Let’s start 2017 out well…by forgetting we write for a blog and have done so consistently for over 3 years now…
I’ve lived in England for just over 5 months now and it’s increasingly hard for me to believe. I keep thinking my future adopted children are going to think I’m super cool. Though, whoever thinks their parents are cool? I mean, unless it’s from probably age 0 to age 7, then from age 20 and on most likely.
Living here, I’ve made some realizations. A lot of realizations, actually, but one of them is about travel. I’ve always enjoyed traveling. I want to go everywhere and see everything before I die. Living in England has been a pipe dream of mine for a while. And yet, here I am, settled in and here. The glam and aw are gone. The sights and smells are familiar. This is my home.

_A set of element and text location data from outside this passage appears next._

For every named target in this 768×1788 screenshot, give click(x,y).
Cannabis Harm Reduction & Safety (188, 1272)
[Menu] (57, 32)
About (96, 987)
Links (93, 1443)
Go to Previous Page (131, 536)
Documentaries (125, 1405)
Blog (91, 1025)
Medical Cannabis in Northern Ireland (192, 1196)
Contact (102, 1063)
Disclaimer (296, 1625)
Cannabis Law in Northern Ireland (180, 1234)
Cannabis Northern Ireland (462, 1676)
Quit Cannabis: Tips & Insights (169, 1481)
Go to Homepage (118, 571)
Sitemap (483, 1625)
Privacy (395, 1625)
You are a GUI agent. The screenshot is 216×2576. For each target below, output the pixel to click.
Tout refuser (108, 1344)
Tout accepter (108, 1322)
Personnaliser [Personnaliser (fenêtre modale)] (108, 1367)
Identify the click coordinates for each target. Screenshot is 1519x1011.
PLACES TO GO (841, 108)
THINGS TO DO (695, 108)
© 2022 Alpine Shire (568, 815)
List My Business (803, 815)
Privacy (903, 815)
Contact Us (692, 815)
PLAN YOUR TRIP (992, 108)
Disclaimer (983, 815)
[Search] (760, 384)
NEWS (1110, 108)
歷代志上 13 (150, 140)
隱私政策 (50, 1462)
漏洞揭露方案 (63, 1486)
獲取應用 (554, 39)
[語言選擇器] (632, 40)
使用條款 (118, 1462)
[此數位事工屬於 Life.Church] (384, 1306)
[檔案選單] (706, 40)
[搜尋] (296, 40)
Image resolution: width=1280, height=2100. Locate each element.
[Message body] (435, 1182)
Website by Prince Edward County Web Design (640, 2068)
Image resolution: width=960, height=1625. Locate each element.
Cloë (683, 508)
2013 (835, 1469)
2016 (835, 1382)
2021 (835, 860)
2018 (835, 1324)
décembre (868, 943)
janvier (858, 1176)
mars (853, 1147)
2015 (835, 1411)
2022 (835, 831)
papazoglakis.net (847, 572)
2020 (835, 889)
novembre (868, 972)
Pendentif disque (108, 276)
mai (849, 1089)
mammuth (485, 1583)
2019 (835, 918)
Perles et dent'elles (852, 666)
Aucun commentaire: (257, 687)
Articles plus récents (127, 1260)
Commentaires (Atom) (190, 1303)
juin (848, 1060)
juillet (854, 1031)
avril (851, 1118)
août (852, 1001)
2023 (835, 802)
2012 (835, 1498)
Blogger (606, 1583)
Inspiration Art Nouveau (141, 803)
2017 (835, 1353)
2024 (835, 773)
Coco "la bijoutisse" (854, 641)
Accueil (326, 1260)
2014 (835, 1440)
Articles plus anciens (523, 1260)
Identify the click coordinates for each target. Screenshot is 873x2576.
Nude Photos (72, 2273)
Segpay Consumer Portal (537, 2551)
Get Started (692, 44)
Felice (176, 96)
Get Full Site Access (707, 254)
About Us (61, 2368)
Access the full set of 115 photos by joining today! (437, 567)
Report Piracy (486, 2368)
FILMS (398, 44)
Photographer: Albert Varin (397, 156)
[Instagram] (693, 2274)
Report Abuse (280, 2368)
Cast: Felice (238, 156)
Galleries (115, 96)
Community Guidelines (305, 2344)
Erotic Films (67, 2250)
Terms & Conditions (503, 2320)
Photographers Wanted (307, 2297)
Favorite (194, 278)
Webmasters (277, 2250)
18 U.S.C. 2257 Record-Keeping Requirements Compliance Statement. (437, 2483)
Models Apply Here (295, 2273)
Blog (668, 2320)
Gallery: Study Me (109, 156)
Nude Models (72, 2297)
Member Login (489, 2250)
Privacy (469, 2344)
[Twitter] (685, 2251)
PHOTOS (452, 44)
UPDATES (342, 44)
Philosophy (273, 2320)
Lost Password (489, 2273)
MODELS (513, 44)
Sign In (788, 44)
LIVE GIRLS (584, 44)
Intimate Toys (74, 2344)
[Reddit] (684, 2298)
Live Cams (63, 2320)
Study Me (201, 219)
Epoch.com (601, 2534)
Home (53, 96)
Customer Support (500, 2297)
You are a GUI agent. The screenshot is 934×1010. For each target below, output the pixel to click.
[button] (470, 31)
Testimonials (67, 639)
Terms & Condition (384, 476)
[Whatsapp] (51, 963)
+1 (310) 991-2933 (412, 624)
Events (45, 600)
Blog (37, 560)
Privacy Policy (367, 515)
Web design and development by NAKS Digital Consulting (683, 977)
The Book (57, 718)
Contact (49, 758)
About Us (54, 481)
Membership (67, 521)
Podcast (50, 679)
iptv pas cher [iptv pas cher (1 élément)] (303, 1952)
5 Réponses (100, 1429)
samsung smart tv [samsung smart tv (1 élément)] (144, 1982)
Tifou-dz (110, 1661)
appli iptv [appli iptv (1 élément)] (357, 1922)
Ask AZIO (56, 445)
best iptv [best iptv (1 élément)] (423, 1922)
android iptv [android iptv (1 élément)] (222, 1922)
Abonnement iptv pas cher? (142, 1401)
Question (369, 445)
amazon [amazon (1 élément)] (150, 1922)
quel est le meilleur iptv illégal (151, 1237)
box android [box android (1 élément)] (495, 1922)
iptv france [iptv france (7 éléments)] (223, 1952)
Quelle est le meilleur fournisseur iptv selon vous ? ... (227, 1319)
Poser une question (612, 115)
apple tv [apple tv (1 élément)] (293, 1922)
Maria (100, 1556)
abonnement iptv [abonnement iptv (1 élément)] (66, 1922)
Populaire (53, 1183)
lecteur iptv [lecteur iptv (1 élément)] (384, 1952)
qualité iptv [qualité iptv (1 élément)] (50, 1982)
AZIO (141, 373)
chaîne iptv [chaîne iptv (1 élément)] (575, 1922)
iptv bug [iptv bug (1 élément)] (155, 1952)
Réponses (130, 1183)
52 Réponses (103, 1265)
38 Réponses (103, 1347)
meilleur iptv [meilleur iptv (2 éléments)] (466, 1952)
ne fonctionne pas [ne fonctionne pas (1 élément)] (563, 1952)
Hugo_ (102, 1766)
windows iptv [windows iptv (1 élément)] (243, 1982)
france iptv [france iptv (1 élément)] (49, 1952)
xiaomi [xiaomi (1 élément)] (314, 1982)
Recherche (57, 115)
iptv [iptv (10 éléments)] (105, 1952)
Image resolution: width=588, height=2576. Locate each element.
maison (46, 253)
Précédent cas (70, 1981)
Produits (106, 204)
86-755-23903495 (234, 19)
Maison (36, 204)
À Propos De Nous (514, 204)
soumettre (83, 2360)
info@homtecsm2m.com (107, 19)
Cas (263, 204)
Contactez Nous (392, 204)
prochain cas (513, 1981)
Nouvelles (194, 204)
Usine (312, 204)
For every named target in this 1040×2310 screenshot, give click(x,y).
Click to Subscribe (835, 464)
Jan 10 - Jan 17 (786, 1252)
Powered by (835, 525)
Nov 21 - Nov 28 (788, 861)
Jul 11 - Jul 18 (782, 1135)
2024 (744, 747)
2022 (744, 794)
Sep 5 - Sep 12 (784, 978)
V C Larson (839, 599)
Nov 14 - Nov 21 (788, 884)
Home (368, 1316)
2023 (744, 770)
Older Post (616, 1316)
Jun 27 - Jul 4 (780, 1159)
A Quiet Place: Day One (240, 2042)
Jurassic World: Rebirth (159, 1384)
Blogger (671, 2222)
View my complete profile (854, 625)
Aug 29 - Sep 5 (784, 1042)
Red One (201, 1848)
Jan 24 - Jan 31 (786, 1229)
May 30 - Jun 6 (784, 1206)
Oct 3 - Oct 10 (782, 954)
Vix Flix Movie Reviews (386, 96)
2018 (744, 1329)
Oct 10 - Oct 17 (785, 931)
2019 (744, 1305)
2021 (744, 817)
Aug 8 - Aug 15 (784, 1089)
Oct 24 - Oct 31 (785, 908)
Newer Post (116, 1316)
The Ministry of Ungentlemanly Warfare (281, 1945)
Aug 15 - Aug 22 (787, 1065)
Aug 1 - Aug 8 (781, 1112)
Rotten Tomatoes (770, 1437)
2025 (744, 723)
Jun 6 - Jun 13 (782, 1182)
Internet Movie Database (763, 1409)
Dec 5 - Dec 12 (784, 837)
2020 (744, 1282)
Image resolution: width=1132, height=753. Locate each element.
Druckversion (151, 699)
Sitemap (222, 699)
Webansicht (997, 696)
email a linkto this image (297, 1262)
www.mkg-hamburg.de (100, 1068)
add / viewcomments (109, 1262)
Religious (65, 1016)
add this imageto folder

So, if I go to Italy or Australia or Japan, it will be much the same. People are just living and working on paying their bills. All the glitz and glam of somewhere new will eventually fade to the mundane and ordinary. You carry your problems and anxieties with you wherever you go. You might think they’ll be overshadowed by the newness of it all, but, that’s only temporary.
I realize this sounds very negative and sad, but, it’s truly not. I think it’s growing up. You recognize that we’re all pretty much just trying to get by, in different ways but still, our aim is the same. Survive.